Stored dataset items
------

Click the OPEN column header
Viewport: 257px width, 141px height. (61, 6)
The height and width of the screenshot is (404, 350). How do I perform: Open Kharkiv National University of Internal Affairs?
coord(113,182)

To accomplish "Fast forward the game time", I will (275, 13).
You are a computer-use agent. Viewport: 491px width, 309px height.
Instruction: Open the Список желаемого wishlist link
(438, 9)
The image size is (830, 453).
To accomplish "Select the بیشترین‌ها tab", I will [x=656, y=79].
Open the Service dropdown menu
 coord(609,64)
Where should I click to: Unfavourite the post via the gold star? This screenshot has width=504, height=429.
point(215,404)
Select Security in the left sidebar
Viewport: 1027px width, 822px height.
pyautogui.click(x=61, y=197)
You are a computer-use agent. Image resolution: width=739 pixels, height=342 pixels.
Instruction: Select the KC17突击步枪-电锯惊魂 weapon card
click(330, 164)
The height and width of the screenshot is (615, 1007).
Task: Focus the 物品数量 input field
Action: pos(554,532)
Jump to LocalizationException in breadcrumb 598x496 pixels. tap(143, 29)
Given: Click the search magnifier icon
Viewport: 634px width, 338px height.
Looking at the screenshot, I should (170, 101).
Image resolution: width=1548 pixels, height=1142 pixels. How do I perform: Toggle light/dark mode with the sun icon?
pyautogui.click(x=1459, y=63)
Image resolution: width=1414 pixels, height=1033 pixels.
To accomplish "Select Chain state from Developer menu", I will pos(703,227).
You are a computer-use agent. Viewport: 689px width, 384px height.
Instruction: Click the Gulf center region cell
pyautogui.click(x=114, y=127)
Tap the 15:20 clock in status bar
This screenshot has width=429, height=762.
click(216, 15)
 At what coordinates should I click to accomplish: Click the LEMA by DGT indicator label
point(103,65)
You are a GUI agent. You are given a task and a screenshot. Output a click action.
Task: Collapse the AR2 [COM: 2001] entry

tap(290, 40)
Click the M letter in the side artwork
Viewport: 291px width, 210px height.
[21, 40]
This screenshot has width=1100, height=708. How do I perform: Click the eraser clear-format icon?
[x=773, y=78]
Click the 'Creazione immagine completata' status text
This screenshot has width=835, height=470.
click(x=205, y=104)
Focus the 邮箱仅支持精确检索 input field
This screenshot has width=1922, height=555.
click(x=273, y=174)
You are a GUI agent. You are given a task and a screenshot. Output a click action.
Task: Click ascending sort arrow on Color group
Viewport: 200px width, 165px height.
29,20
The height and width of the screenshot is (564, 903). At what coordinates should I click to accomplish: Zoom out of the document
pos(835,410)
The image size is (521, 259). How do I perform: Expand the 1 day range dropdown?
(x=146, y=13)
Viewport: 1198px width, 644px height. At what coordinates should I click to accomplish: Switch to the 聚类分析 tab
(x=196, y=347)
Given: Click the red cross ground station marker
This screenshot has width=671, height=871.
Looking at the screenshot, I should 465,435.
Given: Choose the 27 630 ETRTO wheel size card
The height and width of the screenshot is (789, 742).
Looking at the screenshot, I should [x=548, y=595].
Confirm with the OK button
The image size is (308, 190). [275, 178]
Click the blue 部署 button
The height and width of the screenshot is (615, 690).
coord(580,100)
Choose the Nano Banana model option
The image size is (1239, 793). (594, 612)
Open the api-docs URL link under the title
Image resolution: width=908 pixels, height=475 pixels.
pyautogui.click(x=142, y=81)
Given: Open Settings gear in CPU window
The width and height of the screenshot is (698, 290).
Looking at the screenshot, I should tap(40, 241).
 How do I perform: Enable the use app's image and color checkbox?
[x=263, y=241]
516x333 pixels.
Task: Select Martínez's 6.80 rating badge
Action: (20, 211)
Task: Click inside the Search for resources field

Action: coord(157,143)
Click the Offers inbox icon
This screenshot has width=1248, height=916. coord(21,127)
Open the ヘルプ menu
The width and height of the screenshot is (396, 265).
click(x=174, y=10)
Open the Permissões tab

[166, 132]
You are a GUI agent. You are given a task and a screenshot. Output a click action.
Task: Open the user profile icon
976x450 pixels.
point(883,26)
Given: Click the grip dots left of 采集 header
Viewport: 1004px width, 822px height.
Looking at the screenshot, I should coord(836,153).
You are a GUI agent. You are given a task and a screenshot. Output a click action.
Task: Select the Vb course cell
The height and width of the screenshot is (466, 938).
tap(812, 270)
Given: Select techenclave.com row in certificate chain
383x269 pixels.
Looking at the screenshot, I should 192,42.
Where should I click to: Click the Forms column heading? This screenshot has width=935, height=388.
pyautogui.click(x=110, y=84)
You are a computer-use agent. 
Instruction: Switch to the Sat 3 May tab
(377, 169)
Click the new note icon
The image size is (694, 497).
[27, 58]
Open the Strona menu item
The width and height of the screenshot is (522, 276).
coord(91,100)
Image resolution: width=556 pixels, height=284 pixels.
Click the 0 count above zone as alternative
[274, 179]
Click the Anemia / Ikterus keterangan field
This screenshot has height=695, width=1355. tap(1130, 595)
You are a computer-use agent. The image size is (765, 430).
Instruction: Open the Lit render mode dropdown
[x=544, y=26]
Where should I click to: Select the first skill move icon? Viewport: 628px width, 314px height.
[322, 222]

------

*INSTRUCTIONS TO FOLLOW*.
List every line above that contains the string "cell", copying each such line in full. Matching is case-sensitive.

*EXERCISE RESPONSE*.
Instruction: Click the Gulf center region cell
Task: Select the Vb course cell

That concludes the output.